Your answer must consist of exactly the lines below, starting with the line with "Open the Insert menu in the editor" and going on through the line with "616x862 pixels.", and nothing else.

#### EXTRACTED DATA ####

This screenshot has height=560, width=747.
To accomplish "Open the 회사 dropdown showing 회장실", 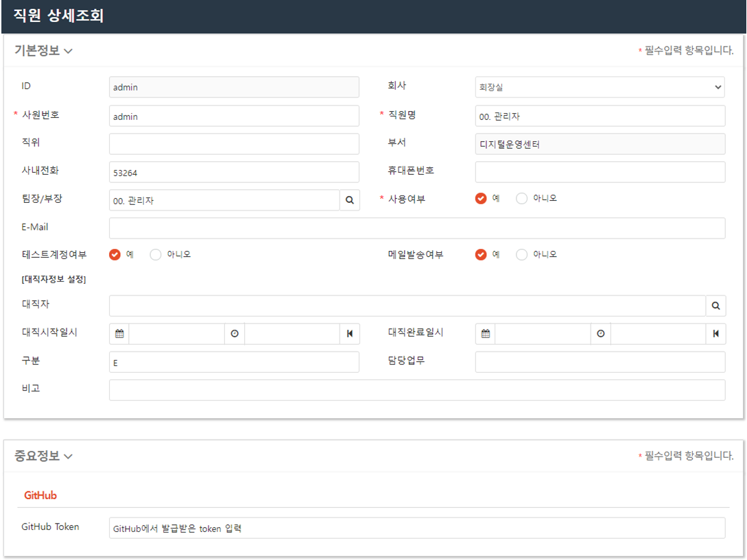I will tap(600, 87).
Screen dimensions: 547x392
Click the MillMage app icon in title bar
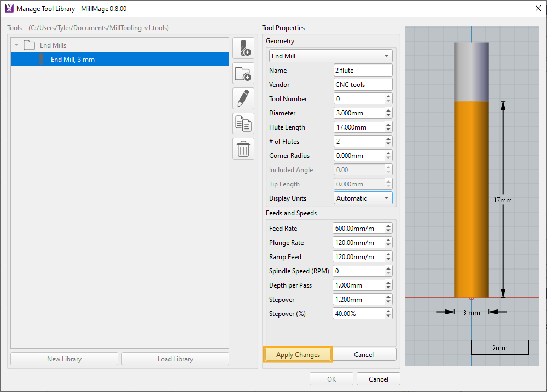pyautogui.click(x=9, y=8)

####
#### EXTRACTED DATA ####

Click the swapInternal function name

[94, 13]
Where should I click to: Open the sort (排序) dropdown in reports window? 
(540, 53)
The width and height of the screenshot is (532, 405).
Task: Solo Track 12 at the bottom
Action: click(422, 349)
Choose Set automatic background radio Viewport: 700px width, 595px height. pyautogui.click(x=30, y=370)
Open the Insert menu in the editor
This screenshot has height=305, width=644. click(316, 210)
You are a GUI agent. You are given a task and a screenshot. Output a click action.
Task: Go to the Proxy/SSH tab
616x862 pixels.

####

TASK RESPONSE:
Open the Insert menu in the editor
This screenshot has height=305, width=644. click(316, 210)
You are a GUI agent. You are given a task and a screenshot. Output a click action.
Task: Go to the Proxy/SSH tab
616x862 pixels.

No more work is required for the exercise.